[提示文]

--------

炭素数6〜20の芳香族ジアミン類としては、特に制限はないが、例えば、1,2−、1,3−及び1,4−フェニレンジアミン、2,4'−及び4,4'−ジフェニルメタンジアミン、クルードジフェニルメタンジアミン(ポリフェニルポリメチレンポリアミン)、ジアミノジフェニルスルホン、ベンジジン、チオジアニリン、ビス(3,4−ジアミノフェニル)スルホン、2,6−ジアミノピリジン、m−アミノベンジルアミン、トリフェニルメタン−4,4',4"−トリアミン、ナフチレンジアミン等の非置換芳香族ジアミン;2,4−及び2,6−トリレンジアミン、クルードトリレンジアミン、ジエチルトリレンジアミン、4,4'−ジアミノ−3,3'−ジメチルジフェニルメタン、4,4'−ビス(o−トルイジン)、ジアニシジン、ジアミノジトリルスルホン、1,3−ジメチル−2,4−ジアミノベンゼン、1,3−ジメチル−2,6−ジアミノベンゼン、1,4−ジイソプロピル−2,5−ジアミノベンゼン、2,4−ジアミノメシチレン、1−メチル−3,5−ジエチル−2,4−ジアミノベンゼン、2,3−ジメチル−1,4−ジアミノナフタレン、2,6−ジメチル−1,5−ジアミノナフタレン、3,3',5,5'−テトラメチルベンジジン、3,3',5,5'−テトラメチル−4,4'−ジアミノジフェニルメタン、3,5−ジエチル−3'−メチル−2',4−ジアミノジフェニルメタン、3,3'−ジエチル−2,2'−ジアミノジフェニルメタン、4,4'−ジアミノ−3,3'−ジメチルジフェニルメタン、3,3',5,5'−テトラエチル−4,4'−ジアミノベンゾフェノン、3,3',5,5'−テトラエチル−4,4'−ジアミノジフェニルエーテル、3,3',5,5'−テトライソプロピル−4,4'−ジアミノジフェニルスルホン等の炭素数1〜4の核置換アルキル基を有する芳香族ジアミン;非置換芳香族ジアミン乃至炭素数1〜4の核置換アルキル基を有する芳香族ジアミンの異性体の混合物;メチレンビス−o−クロロアニリン、4−クロロ−o−フェニレンジアミン、2−クロル−1,4−フェニレンジアミン、3−アミノ−4−クロロアニリン、4−ブロモ−1,3−フェニレンジアミン、2,5−ジクロル−1,4−フェニレンジアミン、5−ニトロ−1,3−フェニレンジアミン、3−ジメトキシ−4−アミノアニリン;4,4'−ジアミノ−3,3'−ジメチル−5,5'−ジブロモ−ジフェニルメタン、3,3'−ジクロロベンジジン、3,3'−ジメトキシベンジジン、ビス(4−アミノ−3−クロロフェニル)オキシド、ビス(4−アミノ−2−クロロフェニル)プロパン、ビス(4−アミノ−2−クロロフェニル)スルホン、ビス(4−アミノ−3−メトキシフェニル)デカン、ビス(4−アミノフェニル)スルフイド、ビス(4−アミノフェニル)テルリド、ビス(4−アミノフェニル)セレニド、ビス(4−アミノ−3−メトキシフェニル)ジスルフイド、4,4'−メチレンビス(2−ヨードアニリン)、4,4'−メチレンビス(2−ブロモアニリン)、4,4'−メチレンビス(2−フルオロアニリン)、4−アミノフェニル−2−クロロアニリン等の核置換電子吸引基(Cl、Br、I、F等のハロゲン;メトキシ、エトキシ等のアルコキシ基;ニトロ基など)を有する芳香族ジアミン;4,4'−ジ(メチルアミノ)ジフェニルメタン、1−メチル−2−メチルアミノ−4−アミノベンゼン等の二級アミノ基を有する芳香族ジアミン〔非置換芳香族ジアミン、炭素数1〜4の核置換アルキル基を有する芳香族ジアミン、及びこれらの異性体の混合物、核置換電子吸引基を有する芳香族ジアミンの一級アミノ基の一部又は全部がメチル、エチルなどの低級アルキル基で二級アミノ基に置換されたもの〕などが挙げられる。

--------

[表示データ]
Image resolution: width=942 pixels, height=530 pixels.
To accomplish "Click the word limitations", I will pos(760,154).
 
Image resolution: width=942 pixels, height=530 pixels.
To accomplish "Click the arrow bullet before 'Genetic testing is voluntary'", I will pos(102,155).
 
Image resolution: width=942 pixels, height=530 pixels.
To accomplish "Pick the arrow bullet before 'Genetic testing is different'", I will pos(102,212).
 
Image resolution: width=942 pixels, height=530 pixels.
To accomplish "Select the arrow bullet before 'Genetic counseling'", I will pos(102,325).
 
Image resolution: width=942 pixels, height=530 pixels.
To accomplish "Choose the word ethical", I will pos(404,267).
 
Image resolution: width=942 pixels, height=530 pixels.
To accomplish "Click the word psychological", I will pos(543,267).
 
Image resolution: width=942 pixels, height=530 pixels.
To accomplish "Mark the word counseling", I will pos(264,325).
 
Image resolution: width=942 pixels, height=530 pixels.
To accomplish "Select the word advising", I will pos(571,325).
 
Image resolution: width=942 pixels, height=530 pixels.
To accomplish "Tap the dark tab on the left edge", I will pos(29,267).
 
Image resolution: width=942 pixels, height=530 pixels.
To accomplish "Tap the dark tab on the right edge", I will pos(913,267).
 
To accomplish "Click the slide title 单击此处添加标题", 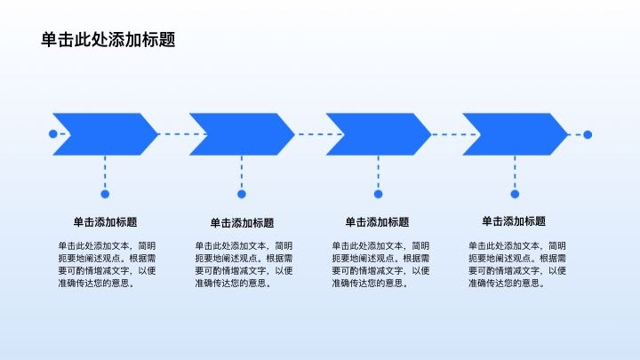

--------

[練習課題]
a) 芳香族ジアミン類の文章で「炭素数6〜20の芳香族ジアミン類としては」で始まる段落を、主な事実を残したまま短い箇条書きにまとめること。
b) 芳香族ジアミン類の文章の最後の文の後から、続きを書き進めること。
この資料は芳香族ジアミン類の文章とは関係がない。

[課題の解答]
a)
炭素数6〜20の芳香族ジアミン類に特に制限はなく、例として次のものが挙げられる。
- 非置換芳香族ジアミン：フェニレンジアミン、ジフェニルメタンジアミン、ベンジジン、ナフチレンジアミンなど
- 炭素数1〜4の核置換アルキル基を有する芳香族ジアミン：2,4−及び2,6−トリレンジアミン、ジエチルトリレンジアミン、3,3',5,5'−テトラメチルベンジジンなど
- 非置換芳香族ジアミン乃至炭素数1〜4の核置換アルキル基を有する芳香族ジアミンの異性体の混合物
- 核置換電子吸引基を有する芳香族ジアミン：電子吸引基はハロゲン、アルコキシ基、ニトロ基など。例はメチレンビス−o−クロロアニリン、3,3'−ジクロロベンジジン、3,3'−ジメトキシベンジジンなど
- 二級アミノ基を有する芳香族ジアミン：上記のジアミンの一級アミノ基の一部又は全部が、メチル、エチルなどの低級アルキル基で二級アミノ基に置換されたもの。例は4,4'−ジ(メチルアミノ)ジフェニルメタン、1−メチル−2−メチルアミノ−4−アミノベンゼンなど

b)
本実施形態で使用できるジアミンとしては、他にも、ジカルボン酸(ダイマー酸等)と過剰の(酸1モル当り2モル以上の)ポリアミン(アルキレンジアミン、ポリアルキレンポリアミン等)との縮合により得られる低分子量ポリアミドポリアミン等のポリアミドポリアミン;ポリエーテルポリオール(ポリアルキレングリコール等)のシアノエチル化物の水素化物等のポリエーテルポリアミンなどが挙げられる。
《ポリアミド樹脂》
本実施形態の無色透明トナーで使用できる結着樹脂において、ウレタン結合及び/又はウレア結合を有する、結晶性ポリアミド樹脂を使用することができる。
ポリアミド樹脂は、例えば、ジアミン、3価以上のポリアミン等のポリアミンと、ジカルボン酸、3価〜6価又はそれ以上のポリカルボン酸等のポリカルボン酸と、から合成することができる。これらの中でも、ジアミンとジカルボン酸とから合成されるポリアミド樹脂を使用することが好ましい。
ジアミン及び3価以上のポリアミンとしては、前述のポリウレア樹脂で挙げたジアミン及び3価以上のポリアミンと同様のものを好ましく使用することができる。
ジカルボン及び3価〜6価又はそれ以上のポリカルボン酸としては、前述のポリエステル樹脂において挙げたジカルボン及び3価〜6価又はそれ以上のポリカルボン酸と同様のものを好ましく使用することができる。
《ポリエーテル樹脂》
本実施形態の無色透明トナーで使用できる結着樹脂において、ウレタン結合及び/又はウレア結合を有する、結晶性ポリエーテル樹脂を使用することができる。
ポリエーテル樹脂としては、特に制限はないが、例えば、結晶性ポリオキシアルキレンポリオールなどが挙げられる。
結晶性ポリオキシアルキレンポリオールの製造方法としては、特に制限はないが、例えば、キラル体のAOを、当業者がAOの重合で通常使用する触媒を用いて開環重合させる方法(例えば、Journal of the American Chemical Society、1956年、第78巻、第18号、p.4787−4792参照)が挙げられる。他にも、ラセミ体のAOを開環重合させる方法などが挙げられる。具体的には、ランタノイド錯体と有機アルミニウムとを接触させた化合物を触媒として用いる方法(例えば、特開平11−12353号公報参照)や、バイメタルμ−オキソアルコキサイドとヒドロキシル化合物と予め反応させる方法(例えば、特表2001−521957号公報参照)などが挙げられる。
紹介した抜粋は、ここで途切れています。